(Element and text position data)
# # # # #

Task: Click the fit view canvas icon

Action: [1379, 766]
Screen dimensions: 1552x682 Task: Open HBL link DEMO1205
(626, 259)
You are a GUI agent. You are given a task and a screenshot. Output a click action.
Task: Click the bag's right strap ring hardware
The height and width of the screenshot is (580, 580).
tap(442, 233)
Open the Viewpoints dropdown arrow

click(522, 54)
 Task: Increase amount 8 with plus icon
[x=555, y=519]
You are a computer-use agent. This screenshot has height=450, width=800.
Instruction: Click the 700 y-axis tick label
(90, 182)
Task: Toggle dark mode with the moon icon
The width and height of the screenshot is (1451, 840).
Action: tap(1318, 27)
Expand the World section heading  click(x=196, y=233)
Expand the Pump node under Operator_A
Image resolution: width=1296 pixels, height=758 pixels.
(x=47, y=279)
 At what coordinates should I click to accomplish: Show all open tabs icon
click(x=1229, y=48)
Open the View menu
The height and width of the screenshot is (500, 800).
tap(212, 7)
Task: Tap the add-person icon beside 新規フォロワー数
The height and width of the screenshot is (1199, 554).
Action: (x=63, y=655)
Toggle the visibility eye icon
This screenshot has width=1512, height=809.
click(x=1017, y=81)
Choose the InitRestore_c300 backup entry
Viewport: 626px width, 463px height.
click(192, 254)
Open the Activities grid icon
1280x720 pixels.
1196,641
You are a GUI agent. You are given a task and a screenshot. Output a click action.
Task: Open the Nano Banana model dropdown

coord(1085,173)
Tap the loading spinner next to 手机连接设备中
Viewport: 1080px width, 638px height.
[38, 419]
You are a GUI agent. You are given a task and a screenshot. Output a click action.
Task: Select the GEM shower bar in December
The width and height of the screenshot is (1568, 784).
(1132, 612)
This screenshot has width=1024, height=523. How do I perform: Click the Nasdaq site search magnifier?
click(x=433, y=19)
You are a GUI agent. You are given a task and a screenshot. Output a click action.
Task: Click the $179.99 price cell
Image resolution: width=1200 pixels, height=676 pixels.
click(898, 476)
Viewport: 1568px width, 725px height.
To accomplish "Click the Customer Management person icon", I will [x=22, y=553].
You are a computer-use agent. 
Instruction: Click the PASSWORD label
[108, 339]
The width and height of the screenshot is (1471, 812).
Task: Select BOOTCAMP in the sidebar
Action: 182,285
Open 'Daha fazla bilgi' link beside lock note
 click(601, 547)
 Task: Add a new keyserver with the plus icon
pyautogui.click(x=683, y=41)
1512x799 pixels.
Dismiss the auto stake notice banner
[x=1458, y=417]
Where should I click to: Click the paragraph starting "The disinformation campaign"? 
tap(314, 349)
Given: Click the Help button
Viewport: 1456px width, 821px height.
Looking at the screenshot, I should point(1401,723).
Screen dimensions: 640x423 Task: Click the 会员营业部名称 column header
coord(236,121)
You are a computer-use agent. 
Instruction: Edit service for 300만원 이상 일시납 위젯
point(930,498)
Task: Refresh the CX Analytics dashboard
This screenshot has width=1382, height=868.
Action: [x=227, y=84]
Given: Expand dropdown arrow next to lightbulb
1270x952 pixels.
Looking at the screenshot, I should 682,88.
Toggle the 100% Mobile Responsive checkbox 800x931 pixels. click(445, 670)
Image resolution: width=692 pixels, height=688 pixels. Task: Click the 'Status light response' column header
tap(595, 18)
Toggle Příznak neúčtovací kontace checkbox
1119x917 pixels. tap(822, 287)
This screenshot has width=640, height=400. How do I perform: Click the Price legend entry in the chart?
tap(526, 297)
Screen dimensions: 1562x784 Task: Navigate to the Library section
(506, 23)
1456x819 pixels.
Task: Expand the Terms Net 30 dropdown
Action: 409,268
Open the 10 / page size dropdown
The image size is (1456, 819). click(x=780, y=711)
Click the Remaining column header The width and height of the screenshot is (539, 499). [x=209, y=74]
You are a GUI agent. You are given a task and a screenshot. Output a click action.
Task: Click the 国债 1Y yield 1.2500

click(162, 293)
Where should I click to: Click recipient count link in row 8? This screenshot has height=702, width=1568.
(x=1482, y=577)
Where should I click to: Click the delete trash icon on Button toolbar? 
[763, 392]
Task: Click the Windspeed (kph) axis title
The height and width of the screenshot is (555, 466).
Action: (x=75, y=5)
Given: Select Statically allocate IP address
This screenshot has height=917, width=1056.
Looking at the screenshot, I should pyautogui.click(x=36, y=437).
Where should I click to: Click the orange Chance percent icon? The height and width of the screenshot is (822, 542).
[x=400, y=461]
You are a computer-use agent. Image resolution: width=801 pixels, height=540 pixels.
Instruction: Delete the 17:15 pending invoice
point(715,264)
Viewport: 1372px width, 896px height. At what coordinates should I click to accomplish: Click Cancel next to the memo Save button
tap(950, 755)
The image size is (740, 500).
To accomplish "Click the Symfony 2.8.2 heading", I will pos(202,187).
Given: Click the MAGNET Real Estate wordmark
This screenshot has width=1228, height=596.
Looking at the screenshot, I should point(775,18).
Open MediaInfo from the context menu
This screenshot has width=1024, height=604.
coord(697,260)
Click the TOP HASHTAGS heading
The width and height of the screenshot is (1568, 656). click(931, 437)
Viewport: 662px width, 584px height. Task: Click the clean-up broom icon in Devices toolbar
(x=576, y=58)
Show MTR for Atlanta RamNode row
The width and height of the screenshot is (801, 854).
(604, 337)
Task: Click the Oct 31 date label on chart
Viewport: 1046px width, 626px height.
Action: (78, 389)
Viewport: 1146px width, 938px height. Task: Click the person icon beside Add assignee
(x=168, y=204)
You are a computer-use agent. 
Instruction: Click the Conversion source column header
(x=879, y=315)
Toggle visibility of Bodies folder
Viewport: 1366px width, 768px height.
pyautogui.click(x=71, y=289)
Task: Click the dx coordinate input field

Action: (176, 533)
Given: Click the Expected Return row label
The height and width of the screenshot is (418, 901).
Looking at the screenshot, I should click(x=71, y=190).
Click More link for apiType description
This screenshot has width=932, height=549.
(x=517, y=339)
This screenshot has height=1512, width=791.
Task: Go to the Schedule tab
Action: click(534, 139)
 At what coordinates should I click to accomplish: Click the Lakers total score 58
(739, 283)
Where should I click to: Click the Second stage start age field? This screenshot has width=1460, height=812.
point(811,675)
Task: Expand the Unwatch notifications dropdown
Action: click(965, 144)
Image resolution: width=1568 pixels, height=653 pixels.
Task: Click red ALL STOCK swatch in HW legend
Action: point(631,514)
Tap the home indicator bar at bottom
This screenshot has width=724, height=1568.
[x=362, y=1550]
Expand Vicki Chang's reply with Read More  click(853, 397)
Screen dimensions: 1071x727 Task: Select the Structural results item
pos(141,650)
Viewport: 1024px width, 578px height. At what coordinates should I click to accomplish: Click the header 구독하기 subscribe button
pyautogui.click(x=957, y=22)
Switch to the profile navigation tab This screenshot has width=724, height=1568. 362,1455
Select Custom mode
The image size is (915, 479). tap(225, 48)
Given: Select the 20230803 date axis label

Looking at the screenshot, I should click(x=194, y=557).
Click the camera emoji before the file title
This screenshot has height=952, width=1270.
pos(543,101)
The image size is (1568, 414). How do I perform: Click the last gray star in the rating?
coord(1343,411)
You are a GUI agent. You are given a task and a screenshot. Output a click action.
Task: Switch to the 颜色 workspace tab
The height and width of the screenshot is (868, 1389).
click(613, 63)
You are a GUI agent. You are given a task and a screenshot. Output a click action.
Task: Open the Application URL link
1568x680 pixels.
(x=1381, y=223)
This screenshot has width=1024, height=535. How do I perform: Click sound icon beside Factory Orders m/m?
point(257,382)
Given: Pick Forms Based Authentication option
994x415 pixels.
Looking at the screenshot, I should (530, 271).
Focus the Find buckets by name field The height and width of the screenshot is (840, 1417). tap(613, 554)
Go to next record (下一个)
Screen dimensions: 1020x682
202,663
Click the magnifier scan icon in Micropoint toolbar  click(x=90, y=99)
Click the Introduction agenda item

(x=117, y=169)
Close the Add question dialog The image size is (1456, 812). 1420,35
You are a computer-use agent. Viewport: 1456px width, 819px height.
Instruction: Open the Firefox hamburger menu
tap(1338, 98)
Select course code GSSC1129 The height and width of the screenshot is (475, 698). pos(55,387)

# # # # #

▶ _WHAT IS BEING ASKED_
State how many lines of the material above contain the string "will", counting only matches in the same letter case. Reply with the number alone.

▶ _ANSWER FOR THIS EXERCISE_
2